» **EXERCISE OBJECTIVE**: Every record, down to the last line, must be given again exactly.

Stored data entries
-----

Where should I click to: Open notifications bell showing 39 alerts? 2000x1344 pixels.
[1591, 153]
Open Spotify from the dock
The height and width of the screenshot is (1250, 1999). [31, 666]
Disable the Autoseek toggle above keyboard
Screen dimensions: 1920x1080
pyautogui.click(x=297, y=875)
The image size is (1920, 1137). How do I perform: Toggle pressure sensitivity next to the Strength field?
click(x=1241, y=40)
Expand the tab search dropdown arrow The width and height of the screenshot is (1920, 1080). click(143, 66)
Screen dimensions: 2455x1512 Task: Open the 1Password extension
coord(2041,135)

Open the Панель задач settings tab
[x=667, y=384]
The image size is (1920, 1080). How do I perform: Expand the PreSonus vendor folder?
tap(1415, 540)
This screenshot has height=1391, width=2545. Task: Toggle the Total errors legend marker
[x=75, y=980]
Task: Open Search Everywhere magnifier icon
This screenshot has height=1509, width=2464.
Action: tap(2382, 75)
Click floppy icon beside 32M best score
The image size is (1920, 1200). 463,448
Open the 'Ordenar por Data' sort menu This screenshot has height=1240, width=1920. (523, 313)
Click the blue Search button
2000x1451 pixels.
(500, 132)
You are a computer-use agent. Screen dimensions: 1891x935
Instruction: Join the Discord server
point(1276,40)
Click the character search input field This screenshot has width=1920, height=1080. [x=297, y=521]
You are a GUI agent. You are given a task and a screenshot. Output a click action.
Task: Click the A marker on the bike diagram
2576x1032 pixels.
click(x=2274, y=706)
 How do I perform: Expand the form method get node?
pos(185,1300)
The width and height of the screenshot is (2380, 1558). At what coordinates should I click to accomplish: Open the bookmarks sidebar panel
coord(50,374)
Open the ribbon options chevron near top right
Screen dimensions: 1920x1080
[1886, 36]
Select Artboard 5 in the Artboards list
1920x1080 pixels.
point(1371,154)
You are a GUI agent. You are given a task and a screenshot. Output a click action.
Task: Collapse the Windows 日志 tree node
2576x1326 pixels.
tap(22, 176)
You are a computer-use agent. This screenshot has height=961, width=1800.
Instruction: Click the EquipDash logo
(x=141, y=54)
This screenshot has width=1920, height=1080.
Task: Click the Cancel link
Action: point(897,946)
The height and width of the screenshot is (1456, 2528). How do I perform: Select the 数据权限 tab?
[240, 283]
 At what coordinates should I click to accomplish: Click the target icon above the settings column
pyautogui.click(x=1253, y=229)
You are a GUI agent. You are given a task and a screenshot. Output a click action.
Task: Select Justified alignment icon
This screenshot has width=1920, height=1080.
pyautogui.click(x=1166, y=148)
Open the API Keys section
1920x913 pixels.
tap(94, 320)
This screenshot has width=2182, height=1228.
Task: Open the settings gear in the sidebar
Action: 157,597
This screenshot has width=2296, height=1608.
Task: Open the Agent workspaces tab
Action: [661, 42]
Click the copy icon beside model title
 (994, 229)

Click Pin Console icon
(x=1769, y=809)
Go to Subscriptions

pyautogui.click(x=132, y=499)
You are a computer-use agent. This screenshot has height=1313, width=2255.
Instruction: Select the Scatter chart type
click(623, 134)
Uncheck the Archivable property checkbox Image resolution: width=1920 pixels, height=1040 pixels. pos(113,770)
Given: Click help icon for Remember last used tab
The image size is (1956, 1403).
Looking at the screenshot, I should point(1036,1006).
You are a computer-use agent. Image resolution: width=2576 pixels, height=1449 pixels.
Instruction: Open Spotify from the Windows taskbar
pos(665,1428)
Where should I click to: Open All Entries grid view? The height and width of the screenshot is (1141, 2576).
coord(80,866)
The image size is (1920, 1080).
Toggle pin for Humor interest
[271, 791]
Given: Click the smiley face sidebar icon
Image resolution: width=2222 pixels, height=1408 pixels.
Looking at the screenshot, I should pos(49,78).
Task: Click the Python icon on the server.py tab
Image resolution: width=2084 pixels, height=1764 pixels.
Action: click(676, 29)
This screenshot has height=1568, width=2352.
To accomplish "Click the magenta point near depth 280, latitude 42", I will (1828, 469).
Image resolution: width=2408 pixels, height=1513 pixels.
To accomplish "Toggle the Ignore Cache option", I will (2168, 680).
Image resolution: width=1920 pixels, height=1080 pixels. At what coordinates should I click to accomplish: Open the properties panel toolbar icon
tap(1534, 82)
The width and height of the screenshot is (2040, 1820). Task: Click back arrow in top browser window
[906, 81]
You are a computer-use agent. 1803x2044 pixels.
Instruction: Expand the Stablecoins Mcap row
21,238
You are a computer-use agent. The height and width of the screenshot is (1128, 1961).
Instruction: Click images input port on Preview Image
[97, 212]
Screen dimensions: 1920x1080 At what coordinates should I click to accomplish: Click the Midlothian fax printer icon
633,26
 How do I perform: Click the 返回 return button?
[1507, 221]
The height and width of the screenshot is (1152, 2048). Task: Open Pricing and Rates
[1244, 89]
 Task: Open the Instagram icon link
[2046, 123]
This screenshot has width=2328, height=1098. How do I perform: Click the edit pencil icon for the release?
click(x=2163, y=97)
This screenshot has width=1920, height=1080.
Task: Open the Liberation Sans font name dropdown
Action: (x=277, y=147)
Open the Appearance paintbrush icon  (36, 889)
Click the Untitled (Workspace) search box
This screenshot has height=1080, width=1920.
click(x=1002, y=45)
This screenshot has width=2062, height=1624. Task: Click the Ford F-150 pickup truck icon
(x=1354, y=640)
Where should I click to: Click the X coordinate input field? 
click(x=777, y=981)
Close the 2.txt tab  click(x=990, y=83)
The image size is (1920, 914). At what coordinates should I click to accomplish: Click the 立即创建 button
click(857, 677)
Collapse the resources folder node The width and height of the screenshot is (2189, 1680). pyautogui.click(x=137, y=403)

-----

» **SOLUTION TO THIS PROBLEM**:
Where should I click to: Open notifications bell showing 39 alerts? 2000x1344 pixels.
[1591, 153]
Open Spotify from the dock
The height and width of the screenshot is (1250, 1999). [31, 666]
Disable the Autoseek toggle above keyboard
Screen dimensions: 1920x1080
pyautogui.click(x=297, y=875)
The image size is (1920, 1137). How do I perform: Toggle pressure sensitivity next to the Strength field?
click(x=1241, y=40)
Expand the tab search dropdown arrow The width and height of the screenshot is (1920, 1080). click(143, 66)
Screen dimensions: 2455x1512 Task: Open the 1Password extension
coord(2041,135)

Open the Панель задач settings tab
[x=667, y=384]
The image size is (1920, 1080). How do I perform: Expand the PreSonus vendor folder?
tap(1415, 540)
This screenshot has height=1391, width=2545. Task: Toggle the Total errors legend marker
[x=75, y=980]
Task: Open Search Everywhere magnifier icon
This screenshot has height=1509, width=2464.
Action: tap(2382, 75)
Click floppy icon beside 32M best score
The image size is (1920, 1200). 463,448
Open the 'Ordenar por Data' sort menu This screenshot has height=1240, width=1920. (523, 313)
Click the blue Search button
2000x1451 pixels.
(500, 132)
You are a computer-use agent. Screen dimensions: 1891x935
Instruction: Join the Discord server
point(1276,40)
Click the character search input field This screenshot has width=1920, height=1080. [x=297, y=521]
You are a GUI agent. You are given a task and a screenshot. Output a click action.
Task: Click the A marker on the bike diagram
2576x1032 pixels.
click(x=2274, y=706)
 How do I perform: Expand the form method get node?
pos(185,1300)
The width and height of the screenshot is (2380, 1558). At what coordinates should I click to accomplish: Open the bookmarks sidebar panel
coord(50,374)
Open the ribbon options chevron near top right
Screen dimensions: 1920x1080
[1886, 36]
Select Artboard 5 in the Artboards list
1920x1080 pixels.
point(1371,154)
You are a GUI agent. You are given a task and a screenshot. Output a click action.
Task: Collapse the Windows 日志 tree node
2576x1326 pixels.
tap(22, 176)
You are a computer-use agent. This screenshot has height=961, width=1800.
Instruction: Click the EquipDash logo
(x=141, y=54)
This screenshot has width=1920, height=1080.
Task: Click the Cancel link
Action: point(897,946)
The height and width of the screenshot is (1456, 2528). How do I perform: Select the 数据权限 tab?
[240, 283]
 At what coordinates should I click to accomplish: Click the target icon above the settings column
pyautogui.click(x=1253, y=229)
You are a GUI agent. You are given a task and a screenshot. Output a click action.
Task: Select Justified alignment icon
This screenshot has width=1920, height=1080.
pyautogui.click(x=1166, y=148)
Open the API Keys section
1920x913 pixels.
tap(94, 320)
This screenshot has width=2182, height=1228.
Task: Open the settings gear in the sidebar
Action: 157,597
This screenshot has width=2296, height=1608.
Task: Open the Agent workspaces tab
Action: [661, 42]
Click the copy icon beside model title
 (994, 229)

Click Pin Console icon
(x=1769, y=809)
Go to Subscriptions

pyautogui.click(x=132, y=499)
You are a computer-use agent. This screenshot has height=1313, width=2255.
Instruction: Select the Scatter chart type
click(623, 134)
Uncheck the Archivable property checkbox Image resolution: width=1920 pixels, height=1040 pixels. pos(113,770)
Given: Click help icon for Remember last used tab
The image size is (1956, 1403).
Looking at the screenshot, I should point(1036,1006).
You are a computer-use agent. Image resolution: width=2576 pixels, height=1449 pixels.
Instruction: Open Spotify from the Windows taskbar
pos(665,1428)
Where should I click to: Open All Entries grid view? The height and width of the screenshot is (1141, 2576).
coord(80,866)
The image size is (1920, 1080).
Toggle pin for Humor interest
[271, 791]
Given: Click the smiley face sidebar icon
Image resolution: width=2222 pixels, height=1408 pixels.
Looking at the screenshot, I should pos(49,78).
Task: Click the Python icon on the server.py tab
Image resolution: width=2084 pixels, height=1764 pixels.
Action: click(676, 29)
This screenshot has height=1568, width=2352.
To accomplish "Click the magenta point near depth 280, latitude 42", I will (1828, 469).
Image resolution: width=2408 pixels, height=1513 pixels.
To accomplish "Toggle the Ignore Cache option", I will (2168, 680).
Image resolution: width=1920 pixels, height=1080 pixels. At what coordinates should I click to accomplish: Open the properties panel toolbar icon
tap(1534, 82)
The width and height of the screenshot is (2040, 1820). Task: Click back arrow in top browser window
[906, 81]
You are a computer-use agent. 1803x2044 pixels.
Instruction: Expand the Stablecoins Mcap row
21,238
You are a computer-use agent. The height and width of the screenshot is (1128, 1961).
Instruction: Click images input port on Preview Image
[97, 212]
Screen dimensions: 1920x1080 At what coordinates should I click to accomplish: Click the Midlothian fax printer icon
633,26
 How do I perform: Click the 返回 return button?
[1507, 221]
The height and width of the screenshot is (1152, 2048). Task: Open Pricing and Rates
[1244, 89]
 Task: Open the Instagram icon link
[2046, 123]
This screenshot has width=2328, height=1098. How do I perform: Click the edit pencil icon for the release?
click(x=2163, y=97)
This screenshot has width=1920, height=1080.
Task: Open the Liberation Sans font name dropdown
Action: (x=277, y=147)
Open the Appearance paintbrush icon  (36, 889)
Click the Untitled (Workspace) search box
This screenshot has height=1080, width=1920.
click(x=1002, y=45)
This screenshot has width=2062, height=1624. Task: Click the Ford F-150 pickup truck icon
(x=1354, y=640)
Where should I click to: Click the X coordinate input field? 
click(x=777, y=981)
Close the 2.txt tab  click(x=990, y=83)
The image size is (1920, 914). At what coordinates should I click to accomplish: Click the 立即创建 button
click(857, 677)
Collapse the resources folder node The width and height of the screenshot is (2189, 1680). pyautogui.click(x=137, y=403)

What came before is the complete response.